Gli operatori economici che potevano beneficiare del contributo sono individuati in coloro che esercitano un’attività d’impresa o di lavoro autonomo o che sono titolari di reddito agrario.

I requisiti, subordinatamente ai quali la normativa ricollega il diritto al contributo sono individuati nella circostanza che i contribuenti nel 2019 abbiano conseguito un ammontare di ricavi e compensi non superiore a 5 milioni di euro e che il totale del fatturato e dei corrispettivi del mese di aprile 2020 sia inferiore ai due terzi dell’ammontare del fatturato e dei corrispettivi del mese di aprile 2019.

La decisione 

Sulla base del delineato quadro normativo la Corte di giustizia tributaria lombarda ha confermato la sentenza di primo grado ritenendo illegittimo il diniego opposto, che era stato fondato sul fatto che l’irregolare situazione fiscale del contribuente avrebbe determinato delle incongruenze tra i dati comunicati dal contribuente e quelli rilevanti ai fini della legittima erogazione dell’agevolazione.

Muovendo da tali premesse i giudici ricordano – a prescindere dalle eventuali violazioni o debiti di natura tributaria – come il rispetto dei requisiti stabiliti dalla norma erano facilmente verificabili dall’agenzia delle Entrate attraverso il raffronto delle fatture elettroniche trasmesse.

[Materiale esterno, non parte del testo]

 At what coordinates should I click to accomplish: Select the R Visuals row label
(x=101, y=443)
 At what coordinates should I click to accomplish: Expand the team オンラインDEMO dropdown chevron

Tra l’altro, sottolinea la Corte, la finalità del contributo a fondo perduto è quella di contrastare gli effetti economici negativi conseguenti alla pandemia mediante l’erogazione di disponibilità finanziarie necessarie per mantenere in funzione le attività produttive.

Verifiche limitate 

Pertanto, l’agenzia delle Entrate doveva limitarsi a verificare – mediante il riscontro dei dati trasmessi dal contribuente con le informazioni presenti in Anagrafe Tributaria – la presenza dei requisiti soggettivi e oggettivi del richiedente non potendo, al contrario, condizionare l’erogazione del contributo sulla base di un giudizio di sussistenza, o meno, di fedeltà fiscale del contribuente.